Momok yang di takuti bukan hanya Indonesia namun juga di banyak negara-negara dunia ketiga (di baca-negara berkembang), salah satu faktor dari munculnya momok ini di picu oleh faktor eksternal berupa penjajahan non fisik, dan memang penjajahan belumlah selesai, penjajahan ataupun imperialisme mampu bertransformasi ke berbagai bentuk dan berubah-ubah serta berusaha untuk terus menyesuaikan diri. Penjajahan yang dulunya dengan popor senapan bertransformasi menjadi penjajahan yang lebih terstruktur, penjajahan di segala bidang kehidupan. Jika invasi pada masa kolonial langsung menuju daerah-daerah jajahan maka penjajahan gaya baru tak harus bersinggungan langsung dengan lahan garapan jajahan barunya. Hak-hak rakyat seolah terpenuhi namun realitanya segala kekayaan tanah air di kuasai oleh para pemilik modal, kebijakan-kebijakan yang dibuat pemerintah seringkali dianggap tidak mengakomodir kepentingan rakyat, inilah yang oleh Soekarno  dinyatakan sebagai neokolonialisme-imperialisme. Penjajahan gaya baru yang tidak terang-terangan, ia tidak dirasakan lansung oleh rakyat tetapi secara ekonomi-politik, sosial dan budaya mempengaruhi pola pikir dan segala sendi kehidupan kita sehari-hari.

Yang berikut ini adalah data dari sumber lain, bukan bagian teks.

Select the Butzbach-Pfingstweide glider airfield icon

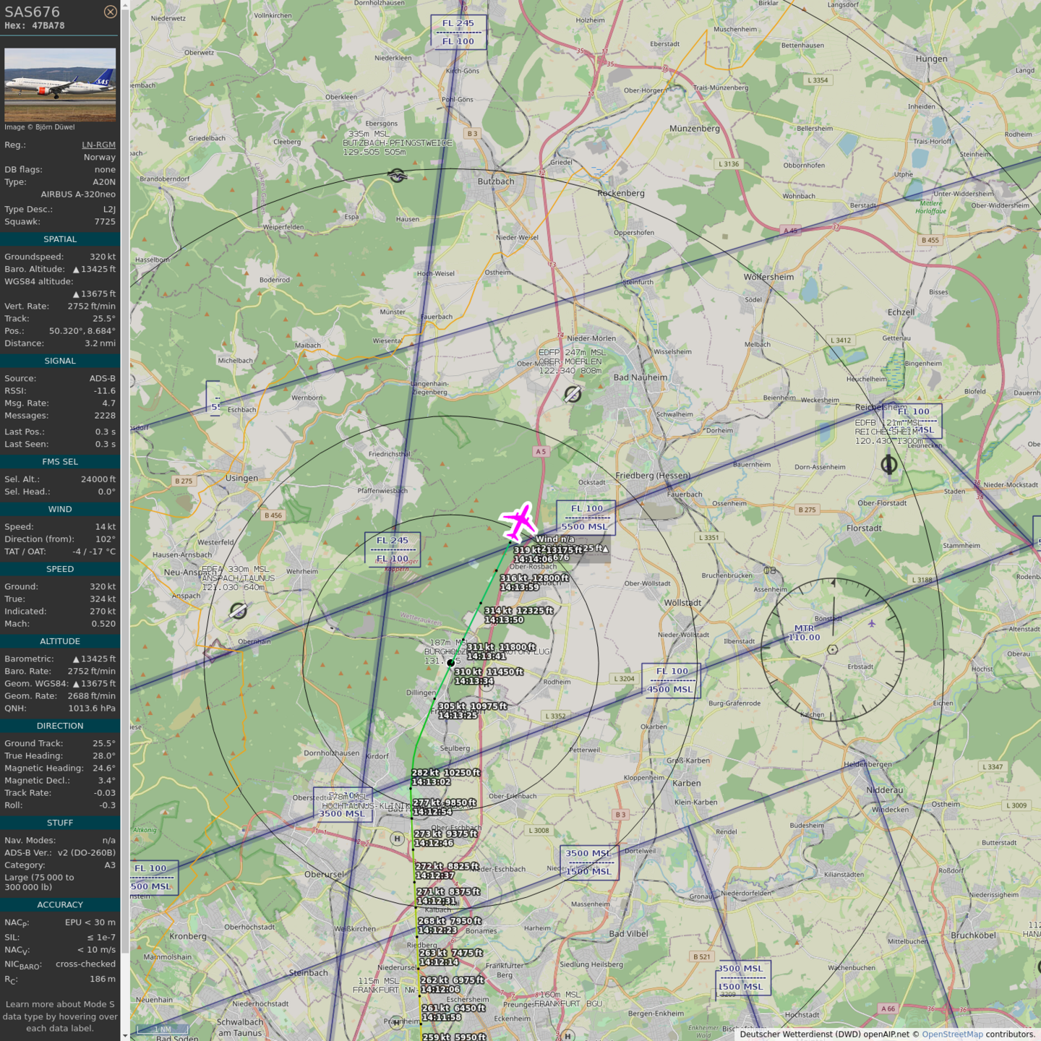point(397,176)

            Gotong-royong yang selama ini menjadi ciri khas bangsa Indonesia lambat namun pasti mulai terikis berganti individualistik yang seakan mulai tercabut dari akar nilai budaya bangsa warisan para leluhur akibat penetrasi budaya barat yang kurang mampu di saring dengan baik. Sementara, berbagai aspek budaya mulai dari kesenian, pendidikan, bahasa dan pola hidup sekarang banyak dipengaruhi oleh hegemoni Barat—meski belum tentu sesuai dengan kepribadian bangsa. Dalam banyak hal kita hanya mampu menjadi penonton di negeri sendiri karena pemain utama adalah bangsa asing, sementara mejadi pemain cadangan pun kita masih banyak di pandang sebelah mata.

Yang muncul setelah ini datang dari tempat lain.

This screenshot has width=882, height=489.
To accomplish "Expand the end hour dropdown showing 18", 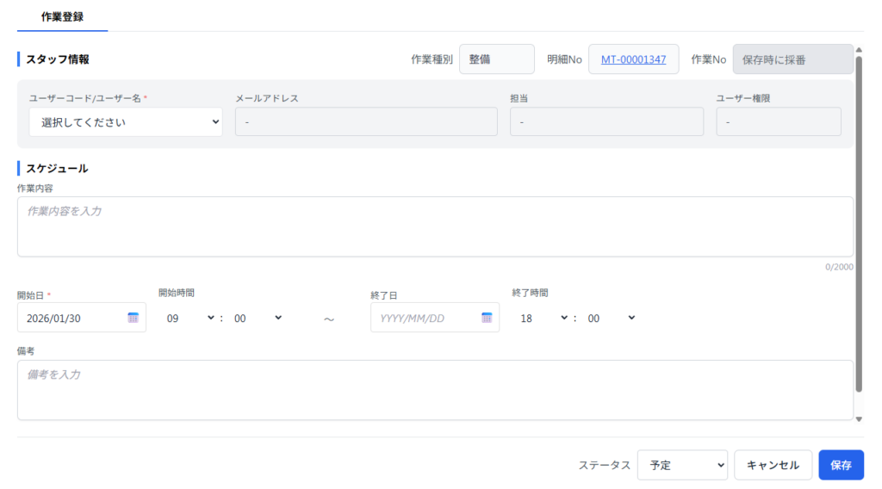I will pyautogui.click(x=543, y=318).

            Negara dalam hal ini seakan kurang berdaya dalam memainkan kekuasaannya – kalau tidak dikatakan dikendalikan – menghadapi segala bentuk penjajahan baru di belahan bumi Nusantara ini. Dengan segala pengalamannya, tidak berlebihan jika banyak yang menaruh harapan pada kiprah Muhammadiyah. Di usianya yang ke-107 Muhammadiyah sudah teruji ketangguhan serta daya jelajahnya, namun apabila Muhammadiyah tidak mensiapkan strategi baru dalam ‘pertempuran akhir zaman’ ini maka bukan hal yang tidak mungkin jika nantinya Muhammadiyah juga akan tergerus oleh keperkasaan globalisasi yang di tunggangi neokolonialisme-imperialisme - yang bisa jadi semakin hari semakin di kebiri, lantas kemudian hanya mampu meratapi kegagalan dalam ketidakberdayaan dalam puing kehancuran.

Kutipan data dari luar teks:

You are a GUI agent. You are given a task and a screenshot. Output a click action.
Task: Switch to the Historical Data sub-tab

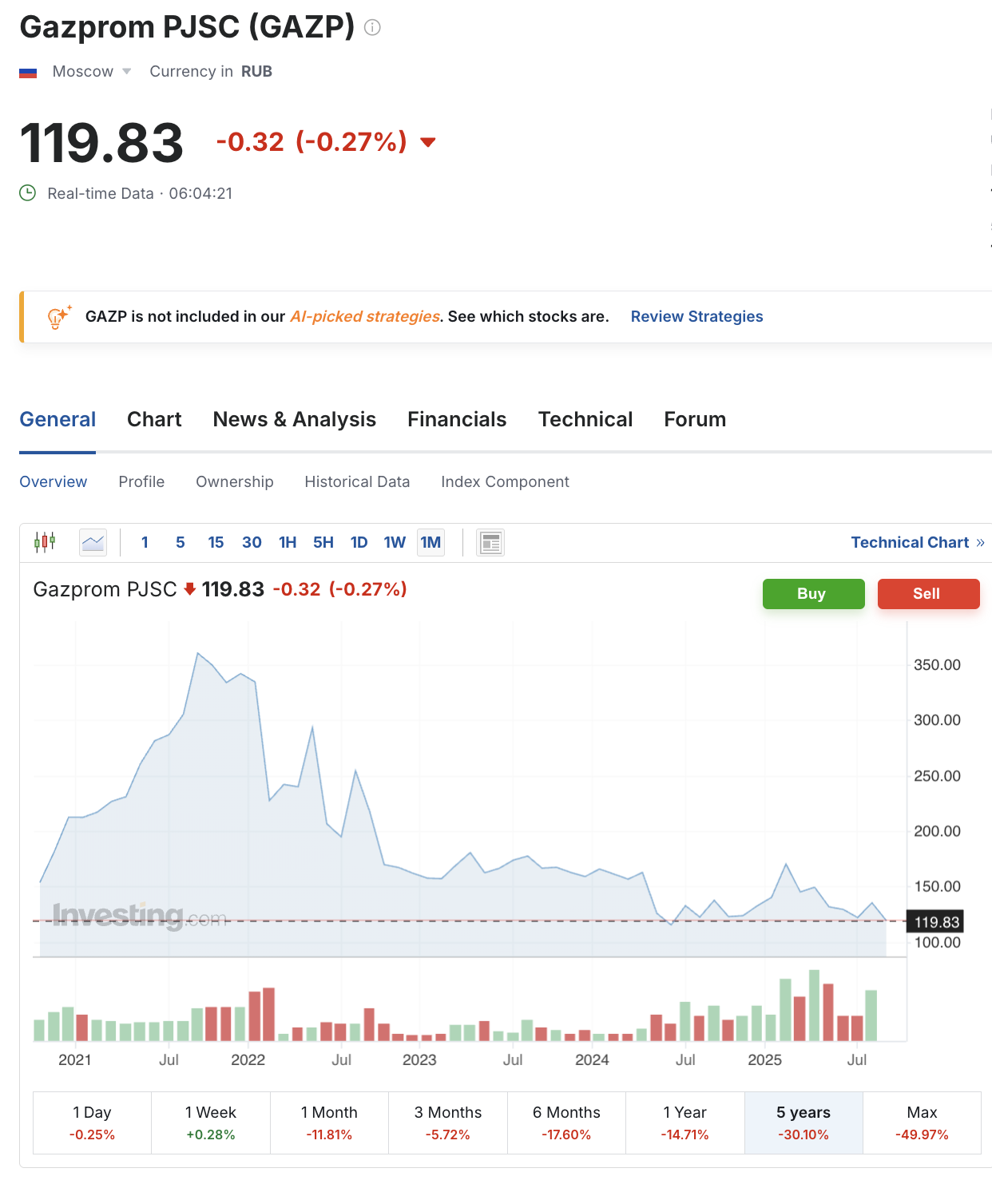(357, 482)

            Muhammadiyah di harapkan mampu membaca arah gerak para pejajah baru ini, apa yang menjadi tujuan utama dari para penjajah ini, mampu pula melihat di mana para penjajah biadab ini biasa bermain serta pola apa yang di mainkan dan di saat bersamaan Muhammadiyah mampu menakar potensi diri serta mempersiapkan langkah-langkah strategis. Mengingat neokolonialisme-imperialisme bertempur di ‘ranah’ strategi melalui kebijakan-kebijakan politik, maka dapat dikatakan hal ini adalah ‘Ghazwul Fikri (perang pemikiran), sebuah peperangan ideologi. Muhammadiyah di tuntut untuk bisa terus mengawal kebijakan-kebijakan publik agar kepentingan bangsa & negara serta kesejahteraan rakyat Indonesia bisa di atas segala kepentingan pribadi maupun golongan apalagi kepentingan asing.
            Kita tunggu kiprah Muhammadiyah selanjutnya, jika umur seseorang hakikatnya berkurang karena semakin mendekati kematian maka kita tentu tidak berharap hal ini terjadi pada Muhammadiyah, spirit kelahiran Muhammadiyah harus terus di pupuk. ‘Happy Birthday’ Muhammadiyah, Barokallah fii Umrik.